The other day, I went to work out at a branch of my favorite gym, and discovered Billy Blanks Jr. teaching a highly aerobic dance class. I made the obvious connection: this dynamic young man was the son of Billy Blanks, a martial arts champion who in the 1990s starred in action films with names like Showdown, Back in Action, and Talons of the Eagle.

So of course I thought back to my own years as a maker of martial arts epics. In 1989, Roger Corman realized that kickboxing movies were the Next Big Thing. The films of rising stars like Steven Seagal and Jean-Claude Van Damme were cleaning up at the box office, and so Roger decided to add a kickboxer to his payroll. His discovery was Don “The Dragon” Wilson. Don, an amiable fellow with an exotic look (his mother was Japanese) happened to be a legitimate world kickboxing champion, but his acting experience was nil.

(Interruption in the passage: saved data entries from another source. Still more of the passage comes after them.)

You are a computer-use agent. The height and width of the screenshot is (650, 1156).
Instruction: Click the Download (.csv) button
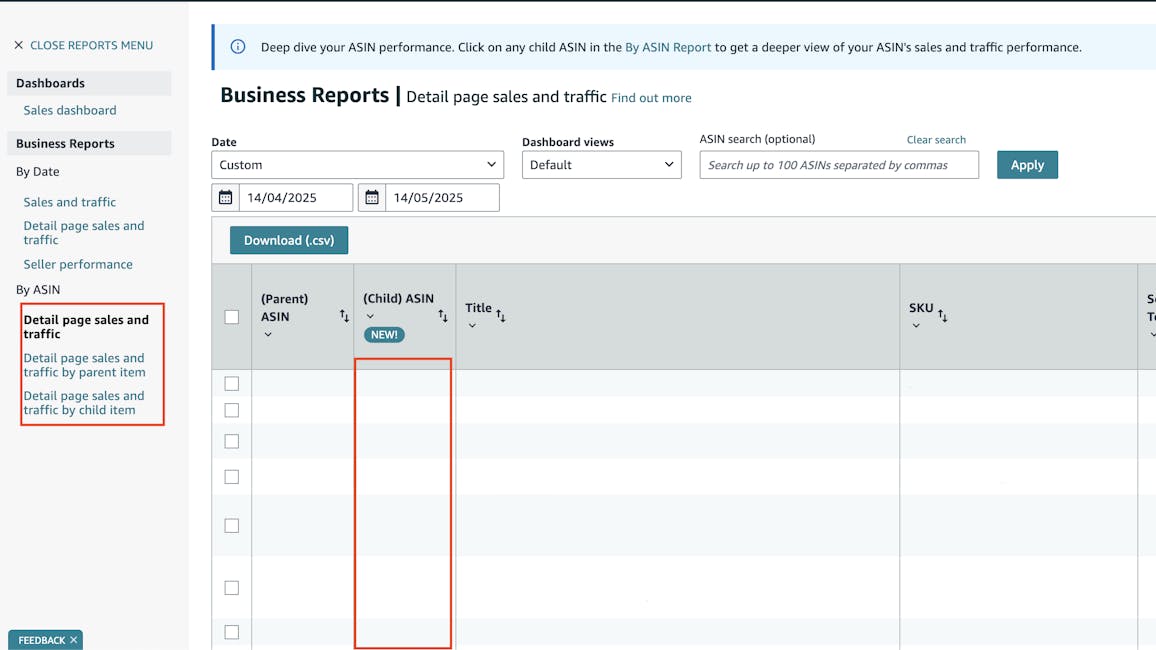[x=289, y=240]
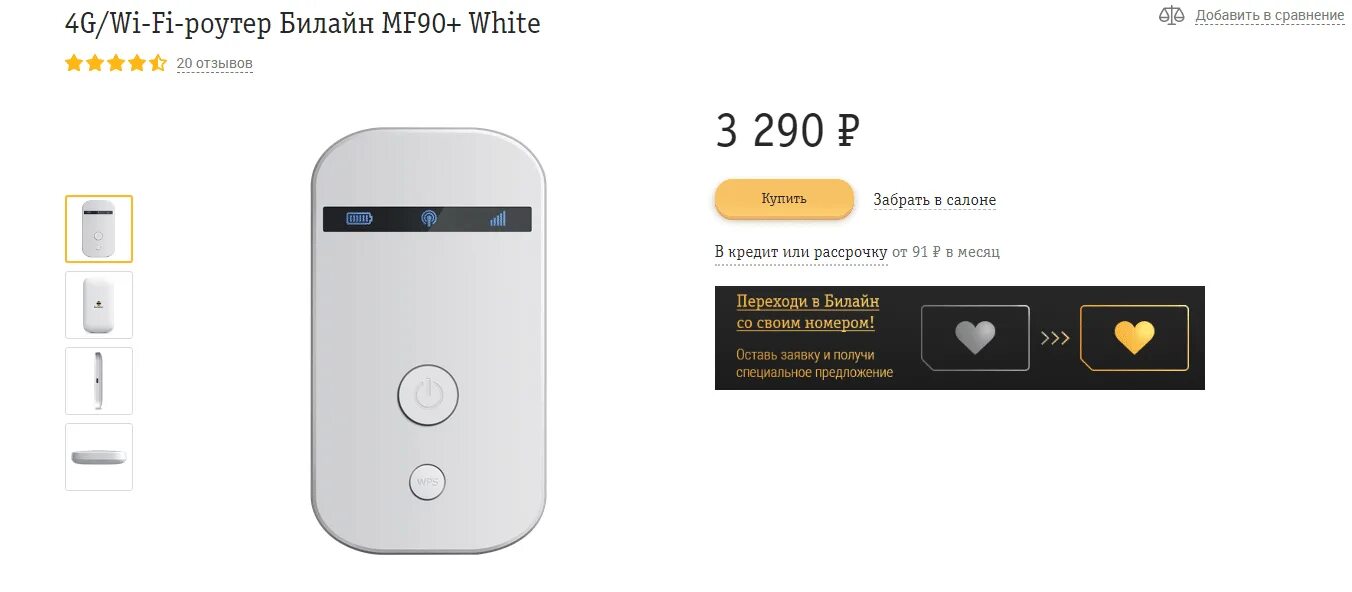Open the 20 отзывов reviews link
This screenshot has width=1352, height=592.
tap(215, 64)
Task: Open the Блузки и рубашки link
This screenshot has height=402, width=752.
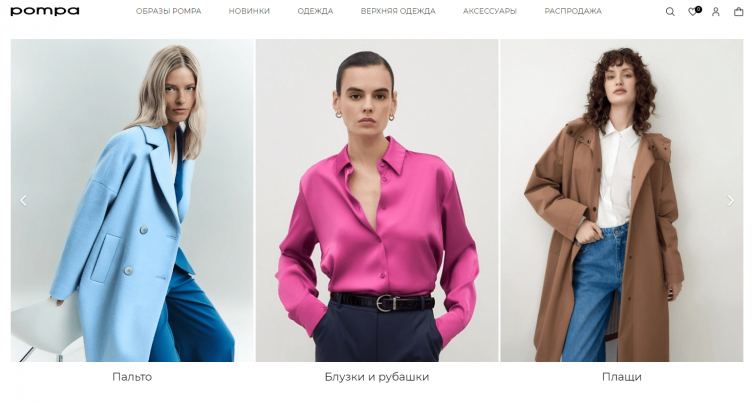Action: click(x=377, y=377)
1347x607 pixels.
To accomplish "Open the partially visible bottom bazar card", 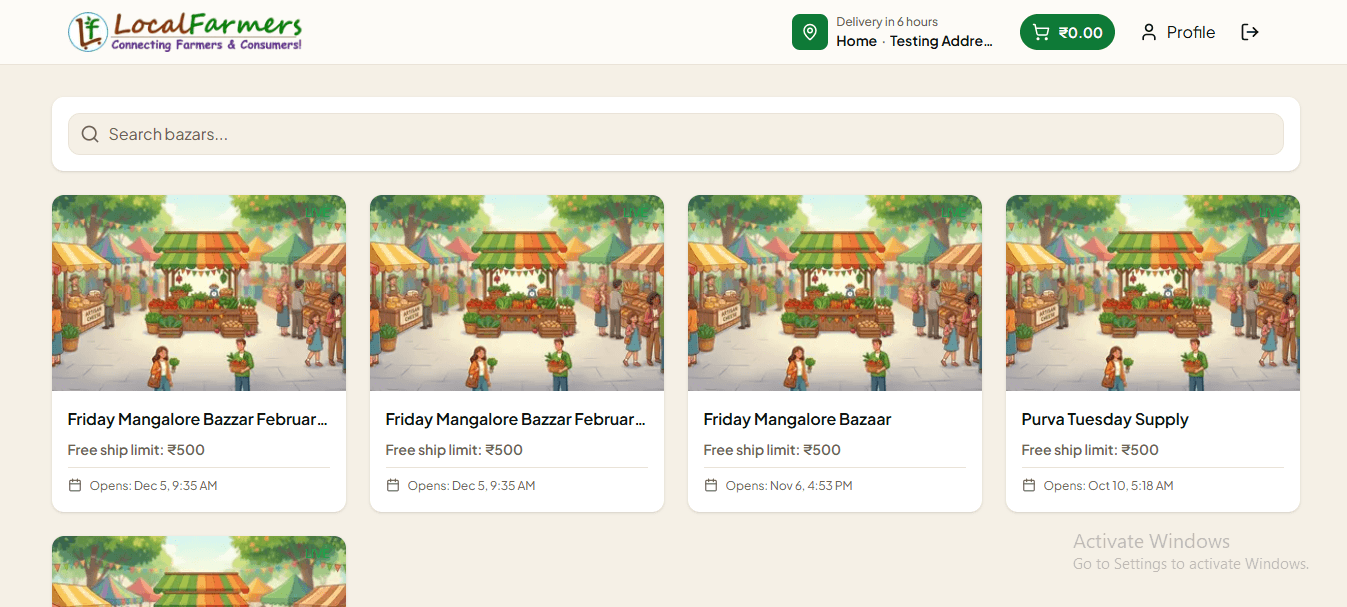I will click(x=199, y=571).
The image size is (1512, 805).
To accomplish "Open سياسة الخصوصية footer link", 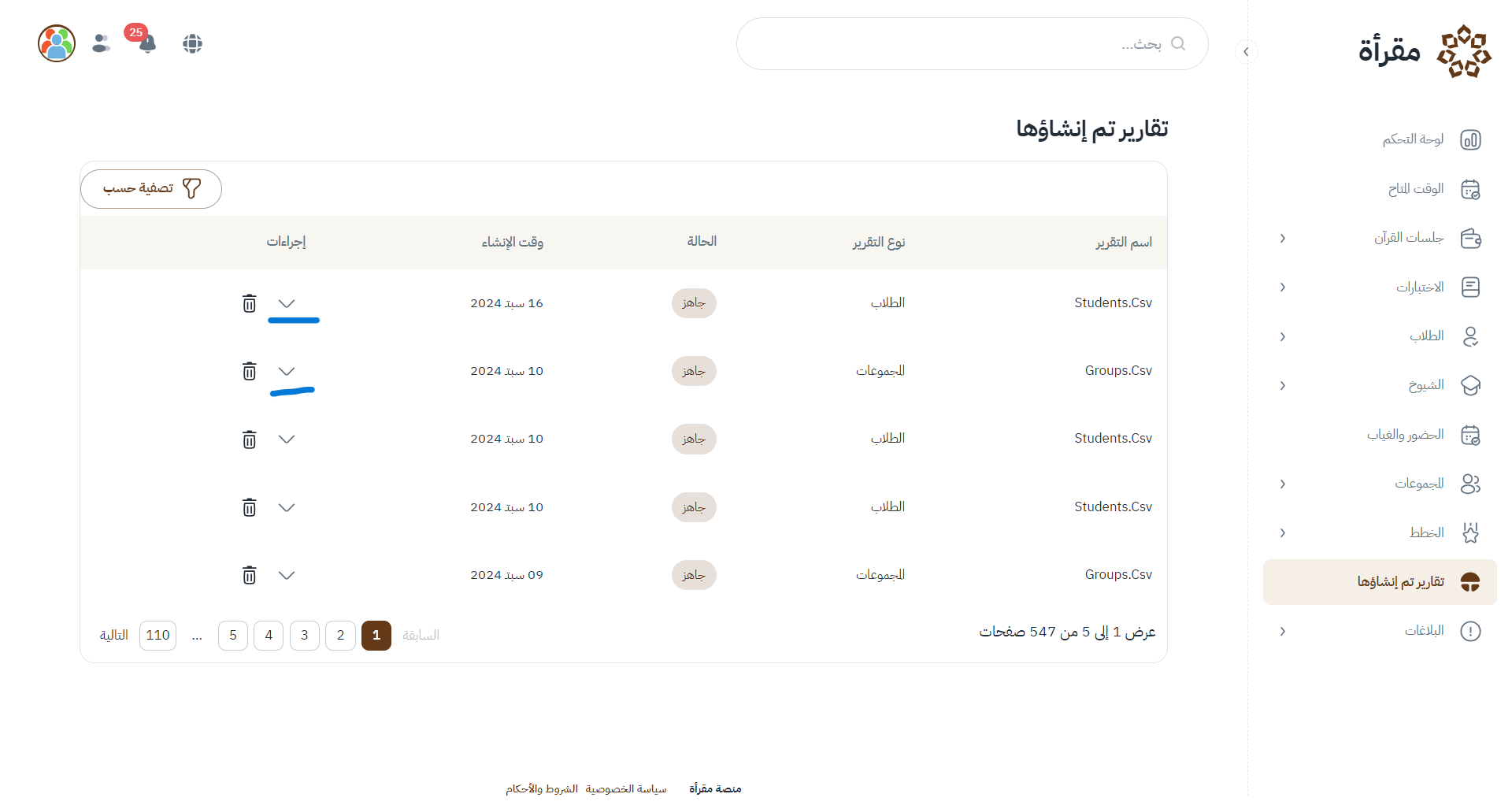I will click(626, 788).
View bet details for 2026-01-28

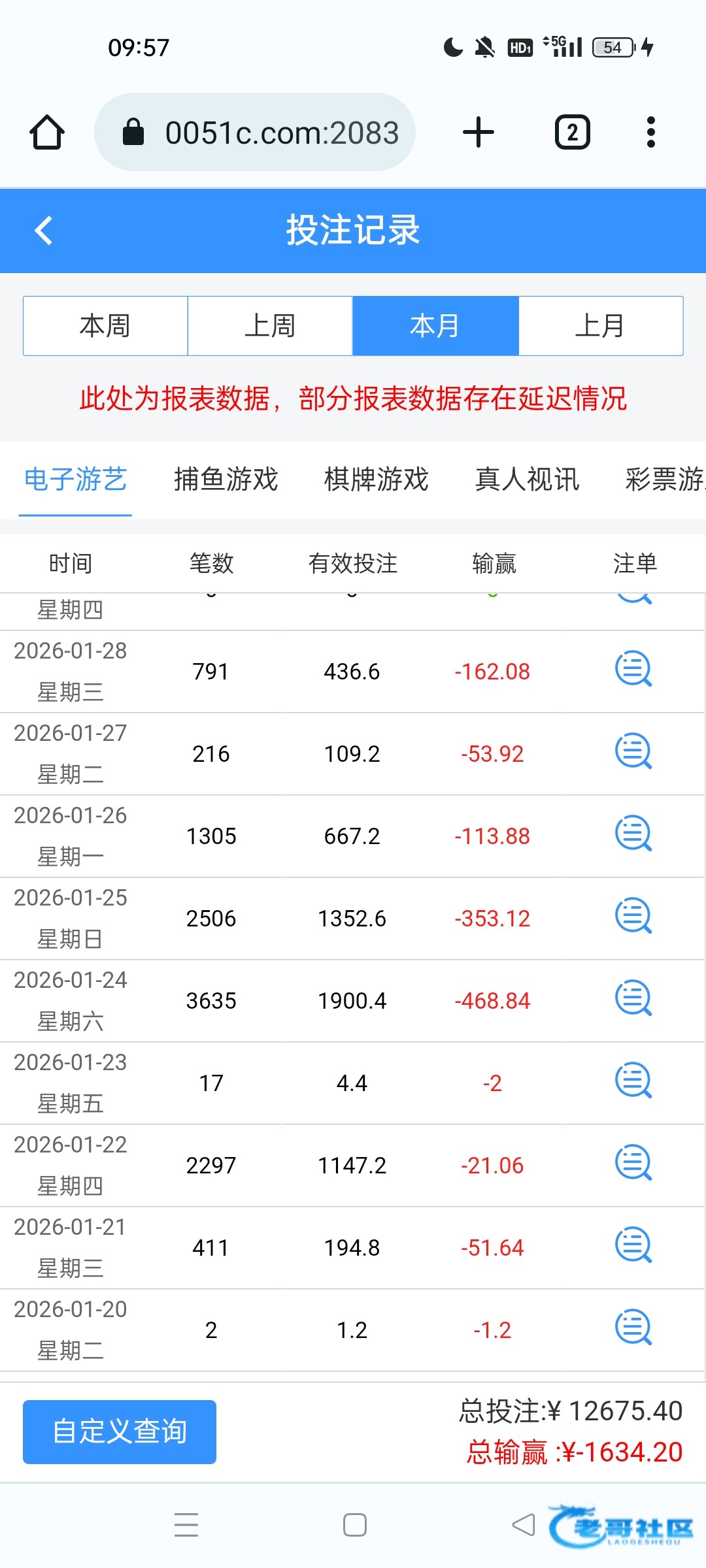coord(633,670)
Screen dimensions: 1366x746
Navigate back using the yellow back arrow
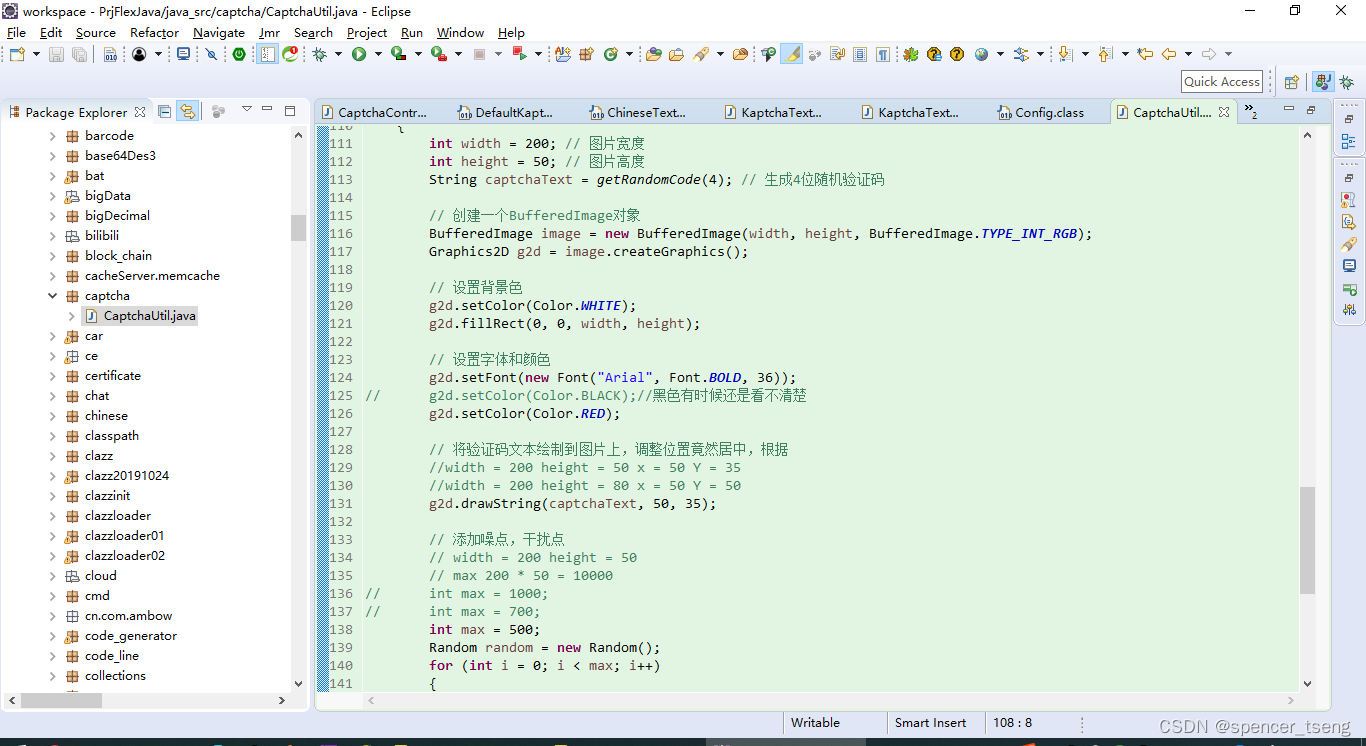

Roger sent him to acting classes, in preparation for a starring role in Bloodfist (in which, by the way, the senior Billy Blanks played a featured role).

The script for Bloodfist was whipped out in a hurry by a young writer named Robert King. King had become a go-to writer for Corman following his success with a rather good killer cockroach movie, The Nest. In later years, he moved up in the world, crafting bigger budget films like Vertical Limit before hitting the jackpot as the co-creator (with his wife Michelle) of TV’s award-winning The Good Wife. But I suspect that at the time of Bloodfist Robert was somewhat lacking in inspiration. It took me years to realize that his story—about a young martial artist who returns to the ring to sleuth out the identity of his brother’s killer—was a near-total rip-off of a recent Van Damme vehicle, KickBoxer.

No matter. Don the Dragon went on to star in seven more Bloodfist films. In all of them he played earnest and tight-lipped young men, who spoke mostly with their fists (and their feet). In real life Don was animated and chatty. But his limited acting chops made it essential to cast him as the strong, silent type.


  1. I remember seeing the commercial for BLOODFIST years back. It briefly played at one theater nearby, but I didn't see it till it hit video. At that time, I sought out just about any martial arts movie and Don Wilson was a rare breed. A very nice guy in interviews and he was definitely a gifted fighter. Apparently he had a beef with Van Damme back then. Actually, several REAL martial artists had a beef with JCVD during those days.

    I'd have to dig out the magazine that talked about it, but Van Damme had been making some less than favorable comments so Wilson challenged him to a contest to which VD later declined. Don Wilson did an in-joke about it in one of his movies, RED SUN RISING (1994 I think).

    One scene near the end had Wilson's character approached by a guy dressed and looking very much like JCVD, doing the kicks, the whole spiel. Suddenly, Wilson catches one of those ballet kicks of his, hits him a few times than tosses the guy out of camera range. What made this even funnier was the ear to ear smile on Wilson's face as the guy flies off camera.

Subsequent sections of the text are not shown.